The timing matters. The federal government's Digital Records Transformation Initiative, which has pushed agencies toward cloud-based document management since 2023, has accelerated the volume of images entering departmental systems without a proportional investment in deduplication tools. The National Archives of Australia, based on Queen Victoria Terrace in Parkes, has publicly acknowledged the scale of its digitisation backlog but has not released specific figures on how much of that digitised material contains redundant content.

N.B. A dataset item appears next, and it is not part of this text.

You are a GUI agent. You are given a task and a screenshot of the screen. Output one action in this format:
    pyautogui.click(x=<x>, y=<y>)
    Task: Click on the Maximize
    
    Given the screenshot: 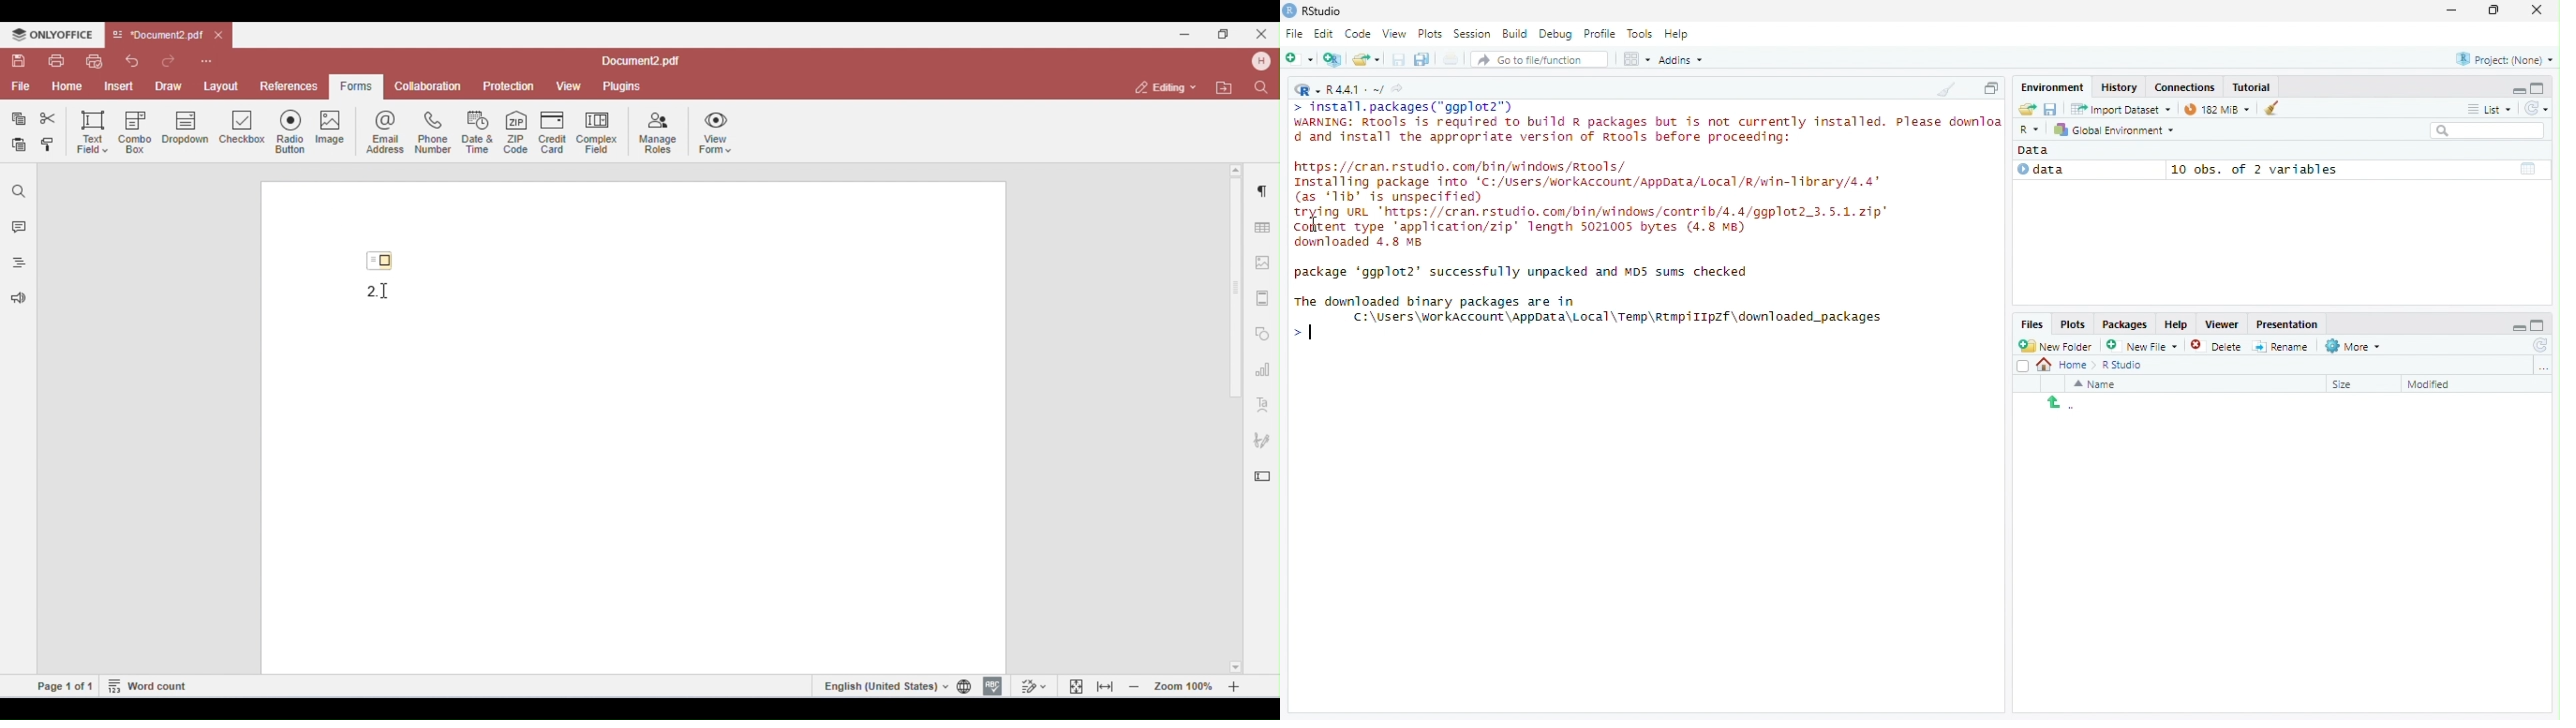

What Other Capital Cities Are Doing Differently
Wellington's Archives New Zealand adopted a mandatory deduplication protocol in 2021 as part of its Public Records Act reforms. Ottawa's Library and Archives Canada integrated perceptual hashing — a technique that detects visually similar images regardless of file format — into its ingest pipeline in 2022. Singapore's National Archives, operating under the National Library Board, runs automated duplicate-detection on every image submission before it enters the permanent collection. None of these systems is perfect, but each treats deduplication as infrastructure, not afterthought.
Canberra has no equivalent mandatory standard. Individual agencies make their own choices. The ACT Government's Shared Services ICT division, which manages technology platforms for territory-level bodies, uses Microsoft SharePoint and an assortment of legacy content management systems across directorates based in London Circuit and Macarthur Avenue. Whether those systems flag or remove duplicates depends entirely on how each directorate has configured its environment — and many have not configured it at all.
A 2024 report by the Australian Information Commissioner's office noted that poor data quality, including redundant records, was among the top compliance risks identified across surveyed federal agencies, though the report did not break out image duplication as a discrete category. Storage costs for federal government cloud environments have risen sharply since 2022, driven partly by unmanaged data growth.
The Local Stakes
For Canberra, this is not merely a bureaucratic inconvenience. The ACT's growing suburbs — Gungahlin in particular, where planning disputes routinely hinge on photographic evidence of development conditions — generate large volumes of site images that move through territory agency systems. When duplicate images persist across multiple versions of a planning file, the legal coherence of that record can be challenged. The ACT Civil and Administrative Tribunal has had to manage evidentiary disputes involving digital records, though no ruling specific to image duplication has been publicly reported.
The University of Canberra's Institute for Governance, on Kirinari Street in Bruce, has flagged the issue in submissions to the ACT Legislative Assembly's standing committee on justice and community safety, arguing that records management needs to be treated as a governance priority rather than an IT budget line.
Agencies and territory bodies that want to get ahead of the problem have practical options available now. Open-source tools such as dupeGuru and rmlint can scan file systems for duplicates at no cost. Commercial platforms including Proofpoint's Intelligent Compliance suite and Microsoft Purview offer enterprise-grade deduplication with audit trails. The National Archives has published guidance on digital preservation standards under its Digital Preservation Policy, updated in December 2024, which provides a baseline framework even if it stops short of mandating deduplication at ingest.
The federal budget handed down in May 2026 did not include a dedicated line for records deduplication infrastructure, but agencies with existing digital transformation funding can direct resources toward the problem without new appropriation. The question is whether anyone in the relevant directorates treats it as urgent enough to act before the backlog grows larger.